Record bighorn ram lived in Montana state park

Associated Press

KALISPELL, Mont. – A bighorn ram that spent its life on Wild Horse Island State Park in Montana looks to be a world record bighorn sheep, the Boone & Crockett Club said.

Montana Fish, Wildlife and Parks officials said the ram was measured at the club’s headquarters in Missoula on Wednesday and scored 216 3/8 points, which would shatter the previous record by about 7 inches .

Senior Boone & Crockett officials are scheduled to meet in Bozeman later this month to confirm the record, based on measurements of the ram’s horns, said FWP spokesman Dillon Tabish.

A game warden on routine patrol on the island in Flathead Lake found the ram’s carcass late in 2016. The ram, which was believed to be about 9 years old, died of natural causes.

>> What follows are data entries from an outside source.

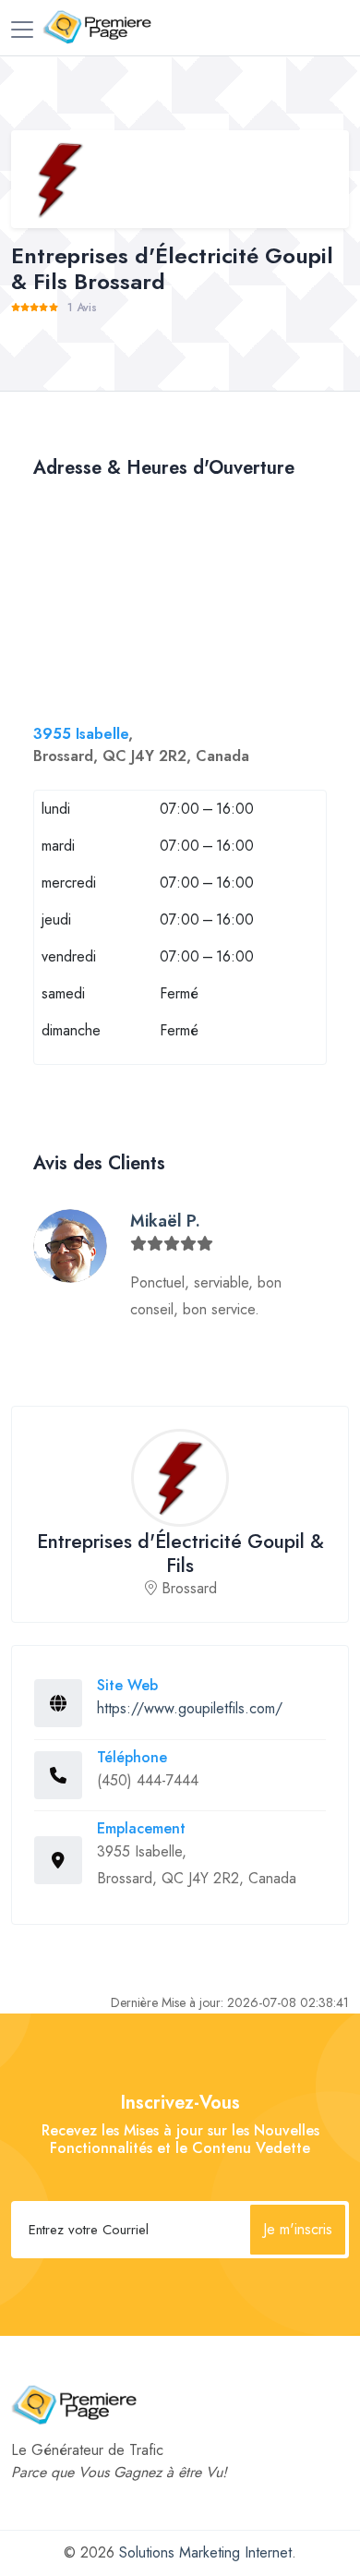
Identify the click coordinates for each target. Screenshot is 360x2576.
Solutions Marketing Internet (205, 2552)
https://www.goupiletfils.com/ (189, 1708)
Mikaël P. (165, 1221)
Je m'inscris (297, 2229)
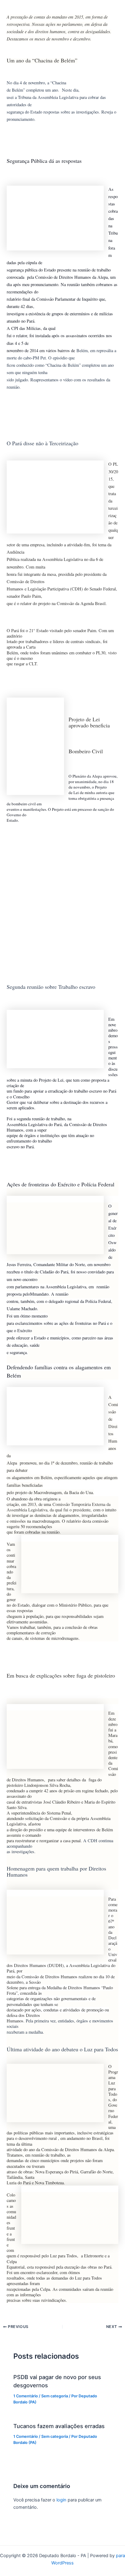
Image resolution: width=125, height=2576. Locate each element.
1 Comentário (25, 2396)
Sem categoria (54, 2396)
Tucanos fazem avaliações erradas (59, 2426)
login (61, 2500)
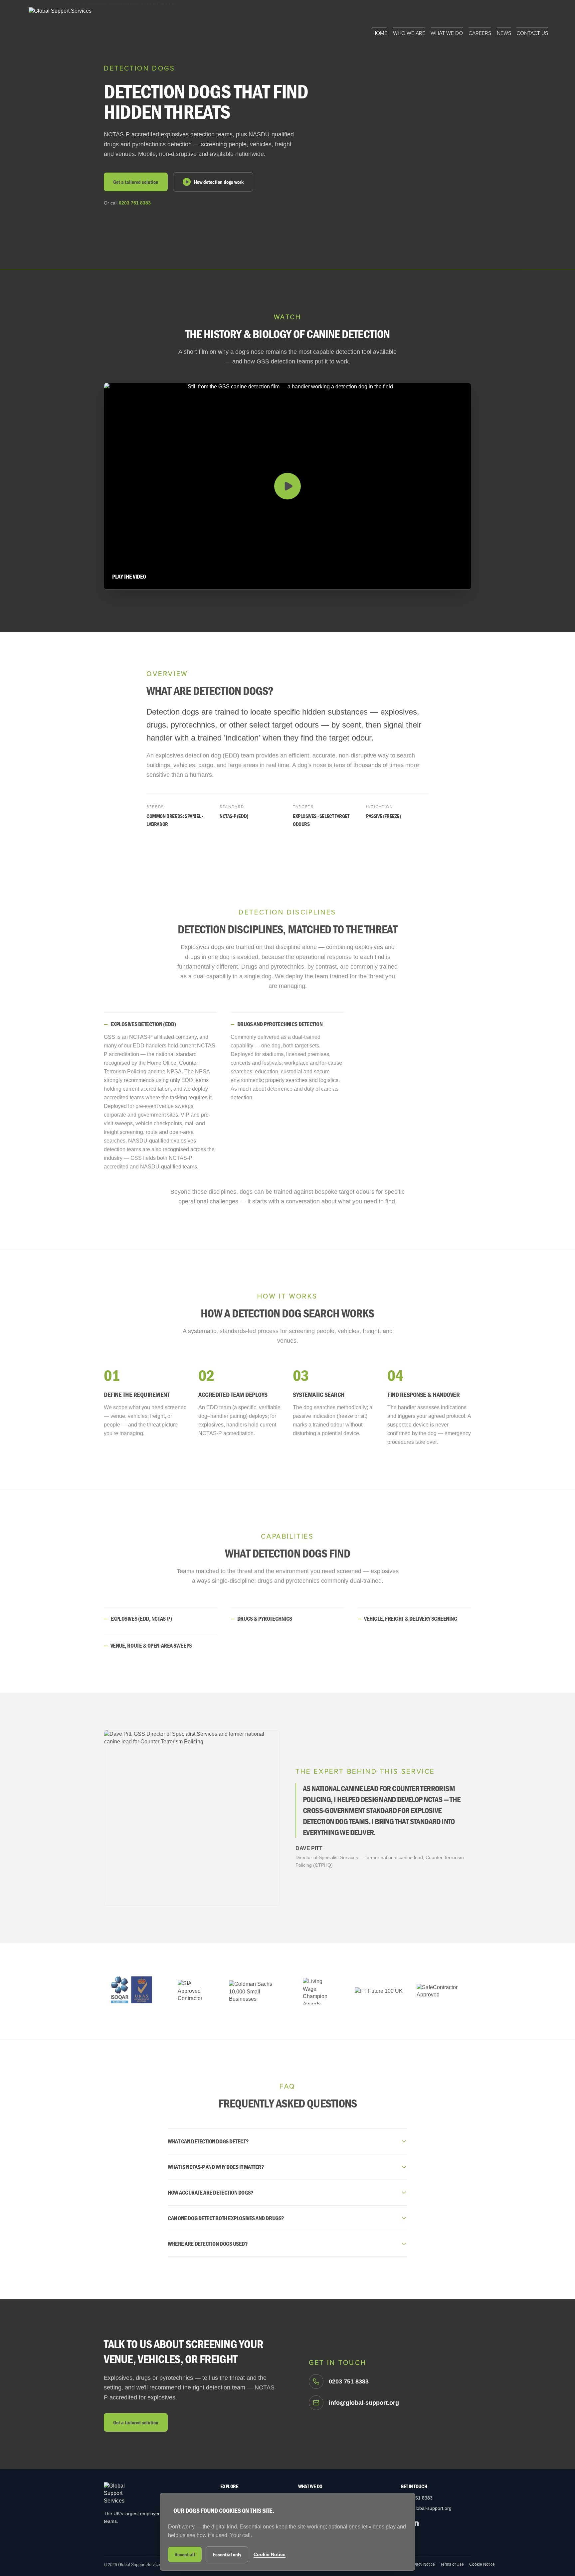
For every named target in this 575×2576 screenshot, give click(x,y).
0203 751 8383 (135, 202)
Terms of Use (452, 2564)
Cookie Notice (482, 2564)
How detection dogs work (219, 182)
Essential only (227, 2554)
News (504, 33)
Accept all (185, 2554)
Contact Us (532, 33)
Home (379, 33)
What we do (447, 33)
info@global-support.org (426, 2508)
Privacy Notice (422, 2564)
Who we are (409, 33)
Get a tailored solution (135, 182)
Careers (480, 33)
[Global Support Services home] (60, 22)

Its head and horns were kept in cold storage for about a year along with the head and horns of two other rams found about the same time, Tabish said.

It is illegal to pick up bighorn sheep horns anywhere in Montana, so wardens remove them to eliminate the temptation, Tabish said.

In looking through the storage area, wardens saw two sets of sizeable horns. Preliminary measurements showed one was close to a world record. A wildlife photographer heard about it and reminded the agency they had one that was bigger, Tabish said.

It was taken out of storage, cleaned by a taxidermist and dried for 60 days before being measured.

The current world record ram was hit by a vehicle in Alberta, Canada, in 2010 and had a final score of 209 4/8.

The other two rams that were recently measured are expected to fall in Boone & Crockett’s Top 10, Tabish said. The records will belong to the Montana Department of Fish, Wildlife and Parks.

Wild Horse Island State Park is about 3.4 square miles (8.7 square kilometers) and his home to about 100 wild sheep along with mule deer, bald eagles, falcons other birds and a few wild horses. The sheep herd is used to supplement other herds throughout the state.